**Data extracts**
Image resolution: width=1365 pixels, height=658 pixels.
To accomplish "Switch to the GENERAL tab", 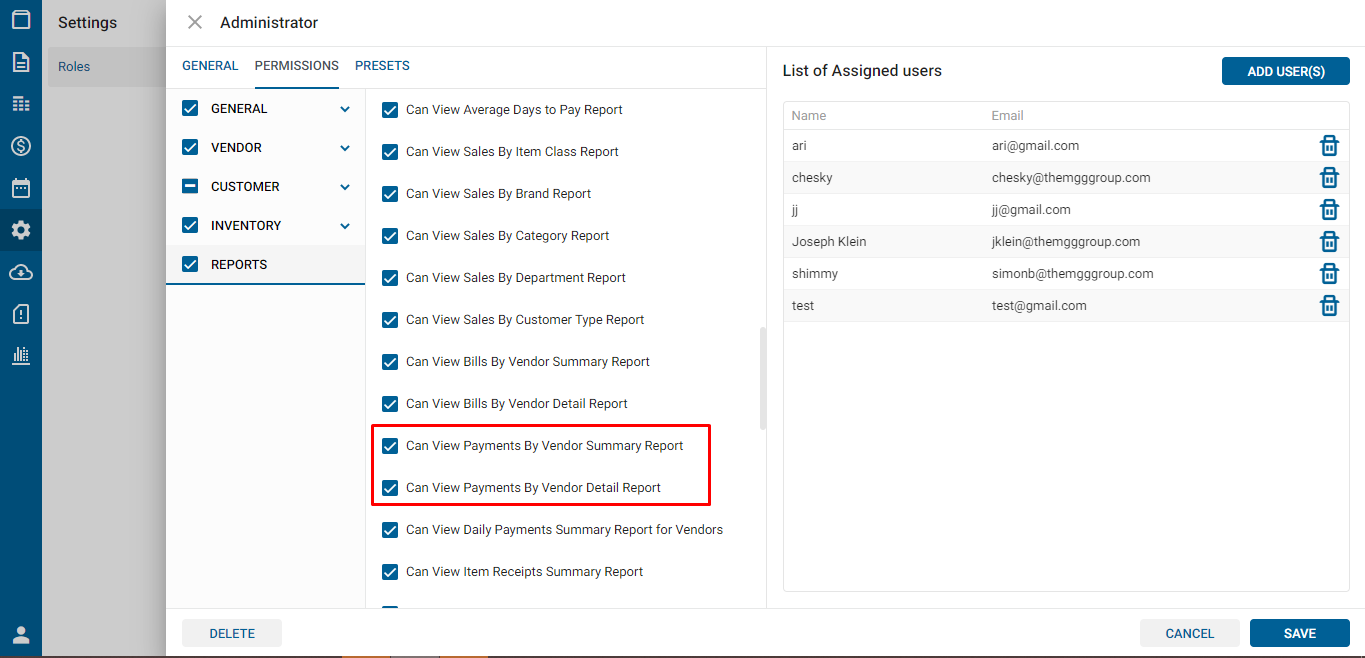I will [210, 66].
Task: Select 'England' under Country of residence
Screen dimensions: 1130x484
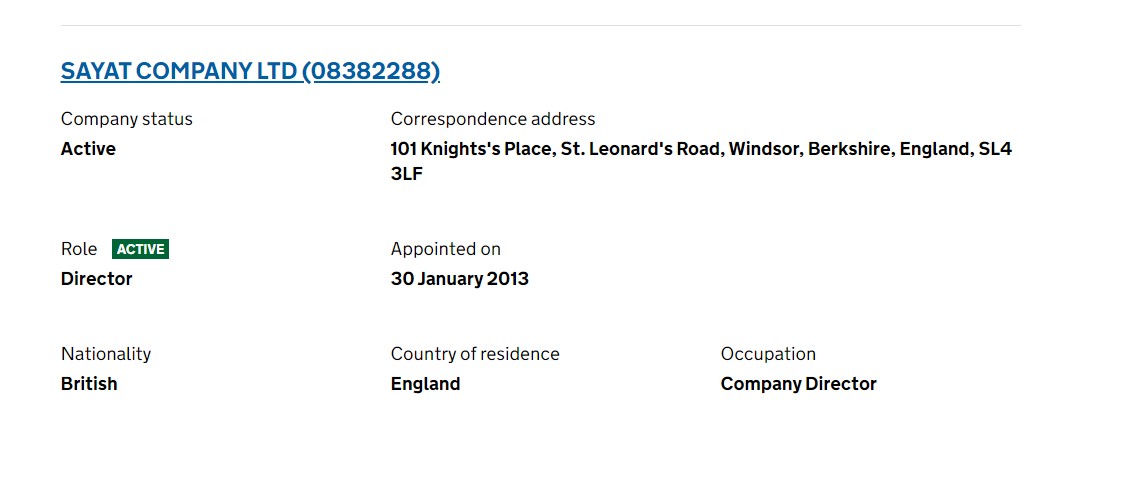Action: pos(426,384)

**What is required**
Please write out, word for word, each line from the one with "Task: Select 'England'" to the last line of the data, keeping both ends and omitting pictures.

**Answer below**
Task: Select 'England' under Country of residence
Screen dimensions: 1130x484
Action: pos(426,384)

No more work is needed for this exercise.